THROUGH the gloom echoed the reverberations of a long, weird laugh. That cry had brought terror to men of evil. To Harvey and Mildred, the laugh, chilling though it was, came as a mocking melody of retribution.

The laugh of The Shadow told of triumph. It seemed to dispel the terrible atmosphere of this strange grove as it rippled through the corridors of tree trunks. With the laugh still ringing in their ears, Harvey and Mildred came suddenly from the grove and sank, side by side, upon the green grass of the lawn.

They had come back into the world — the real world of cheer and happiness — into the midst of a clear summer day. All seemed new and wonderful. The sparkling waters of the Sound matched the azure of the sky above.

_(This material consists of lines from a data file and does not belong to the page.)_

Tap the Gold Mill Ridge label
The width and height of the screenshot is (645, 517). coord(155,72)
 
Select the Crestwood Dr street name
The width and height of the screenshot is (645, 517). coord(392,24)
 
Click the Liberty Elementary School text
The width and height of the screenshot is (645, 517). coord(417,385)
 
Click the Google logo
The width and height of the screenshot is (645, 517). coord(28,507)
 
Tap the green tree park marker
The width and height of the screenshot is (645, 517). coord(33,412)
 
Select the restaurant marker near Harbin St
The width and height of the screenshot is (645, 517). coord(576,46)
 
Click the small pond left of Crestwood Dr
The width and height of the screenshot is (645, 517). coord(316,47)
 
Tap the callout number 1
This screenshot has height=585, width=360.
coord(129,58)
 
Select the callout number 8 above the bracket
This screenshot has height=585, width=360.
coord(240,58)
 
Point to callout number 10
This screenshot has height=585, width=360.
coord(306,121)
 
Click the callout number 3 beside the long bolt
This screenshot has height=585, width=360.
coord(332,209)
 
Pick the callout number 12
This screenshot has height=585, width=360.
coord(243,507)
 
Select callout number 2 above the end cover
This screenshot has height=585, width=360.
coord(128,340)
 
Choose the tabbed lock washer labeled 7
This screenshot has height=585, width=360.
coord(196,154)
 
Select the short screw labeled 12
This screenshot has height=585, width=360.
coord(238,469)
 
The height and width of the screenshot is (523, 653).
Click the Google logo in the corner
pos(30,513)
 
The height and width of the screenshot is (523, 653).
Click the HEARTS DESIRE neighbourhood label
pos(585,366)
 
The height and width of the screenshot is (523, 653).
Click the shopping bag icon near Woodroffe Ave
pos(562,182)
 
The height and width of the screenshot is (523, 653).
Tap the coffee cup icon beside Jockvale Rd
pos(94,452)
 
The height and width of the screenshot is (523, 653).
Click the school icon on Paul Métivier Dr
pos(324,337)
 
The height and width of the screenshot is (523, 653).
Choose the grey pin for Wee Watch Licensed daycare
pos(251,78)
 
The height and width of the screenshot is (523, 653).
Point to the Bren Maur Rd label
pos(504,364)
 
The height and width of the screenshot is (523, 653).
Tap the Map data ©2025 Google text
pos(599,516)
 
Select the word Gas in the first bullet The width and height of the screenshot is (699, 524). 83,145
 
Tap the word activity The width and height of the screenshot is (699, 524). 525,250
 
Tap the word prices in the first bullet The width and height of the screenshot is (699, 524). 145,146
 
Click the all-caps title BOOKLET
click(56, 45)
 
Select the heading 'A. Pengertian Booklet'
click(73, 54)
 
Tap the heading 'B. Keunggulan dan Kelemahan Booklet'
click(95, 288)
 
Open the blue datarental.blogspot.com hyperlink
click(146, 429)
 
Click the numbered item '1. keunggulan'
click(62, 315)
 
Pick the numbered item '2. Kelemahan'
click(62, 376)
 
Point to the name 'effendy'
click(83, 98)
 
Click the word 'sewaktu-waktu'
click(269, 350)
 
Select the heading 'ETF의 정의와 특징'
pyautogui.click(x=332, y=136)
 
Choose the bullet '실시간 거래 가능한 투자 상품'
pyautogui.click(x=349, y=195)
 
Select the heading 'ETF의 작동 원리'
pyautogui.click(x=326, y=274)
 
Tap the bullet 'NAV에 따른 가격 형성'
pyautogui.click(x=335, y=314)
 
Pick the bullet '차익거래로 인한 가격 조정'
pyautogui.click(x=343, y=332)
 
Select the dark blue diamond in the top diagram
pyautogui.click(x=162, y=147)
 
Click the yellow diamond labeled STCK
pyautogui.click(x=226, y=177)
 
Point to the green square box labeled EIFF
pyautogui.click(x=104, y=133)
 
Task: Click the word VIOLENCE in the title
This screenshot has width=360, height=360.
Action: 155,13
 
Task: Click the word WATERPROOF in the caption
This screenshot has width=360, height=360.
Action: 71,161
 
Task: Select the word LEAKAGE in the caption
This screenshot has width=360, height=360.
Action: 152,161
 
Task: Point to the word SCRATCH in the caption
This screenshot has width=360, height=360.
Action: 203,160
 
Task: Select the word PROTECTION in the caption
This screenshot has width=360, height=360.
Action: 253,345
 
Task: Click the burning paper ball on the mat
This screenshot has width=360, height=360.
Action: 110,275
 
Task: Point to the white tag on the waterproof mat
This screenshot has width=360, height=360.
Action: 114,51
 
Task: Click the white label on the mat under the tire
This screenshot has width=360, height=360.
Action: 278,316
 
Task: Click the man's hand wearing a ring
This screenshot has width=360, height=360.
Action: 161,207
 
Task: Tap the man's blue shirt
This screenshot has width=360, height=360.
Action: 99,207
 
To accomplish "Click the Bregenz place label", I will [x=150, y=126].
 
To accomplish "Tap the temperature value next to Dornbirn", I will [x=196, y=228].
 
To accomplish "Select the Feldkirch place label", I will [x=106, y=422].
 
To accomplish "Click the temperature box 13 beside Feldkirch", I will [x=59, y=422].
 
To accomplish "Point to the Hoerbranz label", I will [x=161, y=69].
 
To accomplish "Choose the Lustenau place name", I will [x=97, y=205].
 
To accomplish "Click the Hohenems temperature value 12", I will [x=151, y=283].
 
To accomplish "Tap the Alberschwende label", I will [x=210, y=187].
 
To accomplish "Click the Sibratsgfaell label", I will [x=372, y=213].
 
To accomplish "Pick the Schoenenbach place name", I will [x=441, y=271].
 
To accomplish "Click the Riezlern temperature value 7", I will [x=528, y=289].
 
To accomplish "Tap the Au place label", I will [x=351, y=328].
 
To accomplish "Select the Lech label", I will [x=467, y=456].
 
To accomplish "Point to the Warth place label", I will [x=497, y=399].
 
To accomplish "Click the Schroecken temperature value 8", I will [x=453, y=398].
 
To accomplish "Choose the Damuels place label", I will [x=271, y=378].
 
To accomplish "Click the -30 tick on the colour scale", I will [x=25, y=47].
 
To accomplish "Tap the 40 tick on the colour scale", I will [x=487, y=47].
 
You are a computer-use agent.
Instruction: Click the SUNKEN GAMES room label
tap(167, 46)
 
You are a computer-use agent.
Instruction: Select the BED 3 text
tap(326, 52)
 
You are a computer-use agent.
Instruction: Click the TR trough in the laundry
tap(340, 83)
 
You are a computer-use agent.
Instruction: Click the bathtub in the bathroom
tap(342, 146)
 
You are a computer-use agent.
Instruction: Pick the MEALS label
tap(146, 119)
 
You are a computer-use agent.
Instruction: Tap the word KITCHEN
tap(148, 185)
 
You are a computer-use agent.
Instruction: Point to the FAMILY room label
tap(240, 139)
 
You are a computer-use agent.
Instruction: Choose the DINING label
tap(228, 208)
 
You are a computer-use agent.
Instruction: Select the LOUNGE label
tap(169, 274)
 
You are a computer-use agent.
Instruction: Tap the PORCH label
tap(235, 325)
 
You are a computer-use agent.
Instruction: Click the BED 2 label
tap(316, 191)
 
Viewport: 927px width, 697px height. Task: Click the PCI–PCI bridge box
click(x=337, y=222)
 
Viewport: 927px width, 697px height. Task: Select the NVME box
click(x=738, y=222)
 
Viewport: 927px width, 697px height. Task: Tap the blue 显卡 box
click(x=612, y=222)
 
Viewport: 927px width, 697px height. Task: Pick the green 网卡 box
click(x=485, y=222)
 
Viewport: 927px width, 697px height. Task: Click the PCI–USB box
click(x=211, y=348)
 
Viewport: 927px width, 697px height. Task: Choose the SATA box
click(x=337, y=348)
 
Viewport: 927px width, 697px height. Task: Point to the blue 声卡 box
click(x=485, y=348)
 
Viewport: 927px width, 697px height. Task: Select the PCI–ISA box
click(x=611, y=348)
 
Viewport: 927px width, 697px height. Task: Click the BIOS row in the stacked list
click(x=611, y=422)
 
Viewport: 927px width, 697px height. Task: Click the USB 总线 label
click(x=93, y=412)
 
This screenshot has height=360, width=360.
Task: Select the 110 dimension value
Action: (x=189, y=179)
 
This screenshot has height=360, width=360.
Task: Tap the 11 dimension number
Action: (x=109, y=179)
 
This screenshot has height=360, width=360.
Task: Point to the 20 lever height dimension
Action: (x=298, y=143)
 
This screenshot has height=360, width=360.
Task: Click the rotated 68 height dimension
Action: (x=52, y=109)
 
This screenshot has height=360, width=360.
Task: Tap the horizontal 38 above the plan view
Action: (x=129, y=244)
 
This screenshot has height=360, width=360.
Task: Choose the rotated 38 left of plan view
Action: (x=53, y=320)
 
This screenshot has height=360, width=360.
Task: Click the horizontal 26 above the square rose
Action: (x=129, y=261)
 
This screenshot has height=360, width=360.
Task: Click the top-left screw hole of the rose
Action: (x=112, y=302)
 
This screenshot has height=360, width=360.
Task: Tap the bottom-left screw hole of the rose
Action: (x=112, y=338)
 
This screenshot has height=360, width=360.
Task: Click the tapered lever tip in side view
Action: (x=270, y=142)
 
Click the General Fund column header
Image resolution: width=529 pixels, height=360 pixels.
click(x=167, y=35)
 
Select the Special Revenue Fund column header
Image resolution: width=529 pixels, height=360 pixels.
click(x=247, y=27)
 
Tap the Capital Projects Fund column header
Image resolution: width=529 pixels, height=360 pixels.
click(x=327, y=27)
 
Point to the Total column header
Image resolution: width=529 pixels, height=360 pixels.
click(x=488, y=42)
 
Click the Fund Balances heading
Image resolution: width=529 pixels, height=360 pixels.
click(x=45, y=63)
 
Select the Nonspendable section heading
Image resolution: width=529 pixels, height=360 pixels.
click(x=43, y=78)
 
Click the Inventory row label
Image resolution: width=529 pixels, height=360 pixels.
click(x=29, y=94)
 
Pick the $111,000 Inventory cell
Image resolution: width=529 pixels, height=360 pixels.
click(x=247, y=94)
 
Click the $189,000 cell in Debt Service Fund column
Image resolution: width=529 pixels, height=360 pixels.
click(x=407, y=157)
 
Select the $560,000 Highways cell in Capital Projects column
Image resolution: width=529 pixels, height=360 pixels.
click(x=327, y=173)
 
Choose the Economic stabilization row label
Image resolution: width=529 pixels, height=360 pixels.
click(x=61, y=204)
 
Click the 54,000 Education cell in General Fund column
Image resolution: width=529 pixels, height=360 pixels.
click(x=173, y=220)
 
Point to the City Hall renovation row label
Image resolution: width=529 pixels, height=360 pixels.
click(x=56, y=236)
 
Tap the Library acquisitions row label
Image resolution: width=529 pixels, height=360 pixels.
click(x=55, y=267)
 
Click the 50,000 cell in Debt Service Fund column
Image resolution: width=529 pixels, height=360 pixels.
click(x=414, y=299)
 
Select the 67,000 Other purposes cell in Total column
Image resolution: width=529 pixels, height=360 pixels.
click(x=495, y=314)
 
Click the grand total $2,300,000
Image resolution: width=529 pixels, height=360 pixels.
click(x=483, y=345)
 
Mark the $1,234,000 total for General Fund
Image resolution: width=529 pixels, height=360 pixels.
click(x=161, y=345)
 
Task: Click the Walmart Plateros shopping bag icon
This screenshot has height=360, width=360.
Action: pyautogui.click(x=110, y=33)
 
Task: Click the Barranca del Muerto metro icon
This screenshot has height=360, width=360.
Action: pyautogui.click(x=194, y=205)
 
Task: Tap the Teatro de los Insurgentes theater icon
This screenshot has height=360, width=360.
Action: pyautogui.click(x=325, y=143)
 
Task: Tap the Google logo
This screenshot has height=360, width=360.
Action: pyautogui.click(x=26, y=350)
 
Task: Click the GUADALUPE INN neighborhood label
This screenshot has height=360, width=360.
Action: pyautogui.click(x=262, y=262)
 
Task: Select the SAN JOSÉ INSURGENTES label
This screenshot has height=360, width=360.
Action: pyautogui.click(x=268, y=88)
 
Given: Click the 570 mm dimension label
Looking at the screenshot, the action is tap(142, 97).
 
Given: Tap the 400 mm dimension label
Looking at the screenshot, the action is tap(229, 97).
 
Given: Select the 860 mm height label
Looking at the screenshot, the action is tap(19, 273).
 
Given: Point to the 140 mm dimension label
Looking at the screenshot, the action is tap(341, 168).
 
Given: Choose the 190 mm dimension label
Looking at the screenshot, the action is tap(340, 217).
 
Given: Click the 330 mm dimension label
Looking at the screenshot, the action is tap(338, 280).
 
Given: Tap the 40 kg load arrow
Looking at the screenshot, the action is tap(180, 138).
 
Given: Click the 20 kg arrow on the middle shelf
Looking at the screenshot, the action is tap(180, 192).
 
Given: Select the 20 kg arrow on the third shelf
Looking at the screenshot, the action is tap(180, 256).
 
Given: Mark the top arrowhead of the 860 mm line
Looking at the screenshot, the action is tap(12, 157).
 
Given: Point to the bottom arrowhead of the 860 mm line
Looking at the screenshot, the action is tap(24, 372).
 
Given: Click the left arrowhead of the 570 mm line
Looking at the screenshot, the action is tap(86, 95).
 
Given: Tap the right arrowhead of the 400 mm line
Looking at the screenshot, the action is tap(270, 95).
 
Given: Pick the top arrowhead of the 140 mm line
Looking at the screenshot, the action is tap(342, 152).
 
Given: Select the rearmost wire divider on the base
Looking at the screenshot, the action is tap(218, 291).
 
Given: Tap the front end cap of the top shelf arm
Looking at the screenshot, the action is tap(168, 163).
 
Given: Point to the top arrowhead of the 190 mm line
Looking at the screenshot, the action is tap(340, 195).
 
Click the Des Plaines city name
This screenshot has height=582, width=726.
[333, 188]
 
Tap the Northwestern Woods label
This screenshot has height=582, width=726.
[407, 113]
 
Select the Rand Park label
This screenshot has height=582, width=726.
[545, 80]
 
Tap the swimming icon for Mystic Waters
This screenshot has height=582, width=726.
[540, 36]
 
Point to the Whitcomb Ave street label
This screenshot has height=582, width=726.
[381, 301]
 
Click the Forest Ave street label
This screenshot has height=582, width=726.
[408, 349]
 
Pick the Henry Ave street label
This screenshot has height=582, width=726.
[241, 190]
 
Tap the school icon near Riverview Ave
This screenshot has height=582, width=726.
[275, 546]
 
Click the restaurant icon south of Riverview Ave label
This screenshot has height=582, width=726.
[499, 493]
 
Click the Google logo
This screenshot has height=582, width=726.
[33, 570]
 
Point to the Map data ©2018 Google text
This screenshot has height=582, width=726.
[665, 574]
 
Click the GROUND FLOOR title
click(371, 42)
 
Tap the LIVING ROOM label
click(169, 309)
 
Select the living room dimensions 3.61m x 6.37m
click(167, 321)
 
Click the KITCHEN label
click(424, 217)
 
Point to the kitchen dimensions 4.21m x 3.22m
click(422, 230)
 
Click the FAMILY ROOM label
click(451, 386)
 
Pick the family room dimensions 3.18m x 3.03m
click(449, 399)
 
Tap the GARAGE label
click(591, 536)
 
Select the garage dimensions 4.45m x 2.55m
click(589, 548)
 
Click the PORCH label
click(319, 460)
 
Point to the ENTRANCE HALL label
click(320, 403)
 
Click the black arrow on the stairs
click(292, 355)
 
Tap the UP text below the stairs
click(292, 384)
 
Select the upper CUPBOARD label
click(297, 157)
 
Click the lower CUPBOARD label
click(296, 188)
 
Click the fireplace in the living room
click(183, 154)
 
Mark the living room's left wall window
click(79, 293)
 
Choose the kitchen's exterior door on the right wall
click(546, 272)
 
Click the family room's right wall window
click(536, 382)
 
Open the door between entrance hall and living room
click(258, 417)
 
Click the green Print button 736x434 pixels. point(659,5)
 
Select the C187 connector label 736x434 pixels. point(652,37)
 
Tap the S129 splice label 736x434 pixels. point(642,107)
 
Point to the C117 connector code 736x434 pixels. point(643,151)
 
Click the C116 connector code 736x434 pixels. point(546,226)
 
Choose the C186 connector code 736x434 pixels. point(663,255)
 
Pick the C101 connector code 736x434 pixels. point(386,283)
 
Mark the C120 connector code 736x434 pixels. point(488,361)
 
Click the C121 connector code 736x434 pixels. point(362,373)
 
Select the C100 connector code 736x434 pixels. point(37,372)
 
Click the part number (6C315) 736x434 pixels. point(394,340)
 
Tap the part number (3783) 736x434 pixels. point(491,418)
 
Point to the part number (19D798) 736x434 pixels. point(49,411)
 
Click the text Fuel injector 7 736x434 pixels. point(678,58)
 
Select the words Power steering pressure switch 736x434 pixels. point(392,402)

No longer would Lower Beechview be an abode of strife and misery. The evil fiend who had dwelt there as a friend was dead. The grove, gloomy and somber though it might still remain, would hold no terror now other than those fantastic thoughts that memory might create.

Harvey and Mildred looked toward the motionless, burnished trees. They breathed in relief, as they thought of the hideous, unseen menace that had lived among those thick-leafed branches.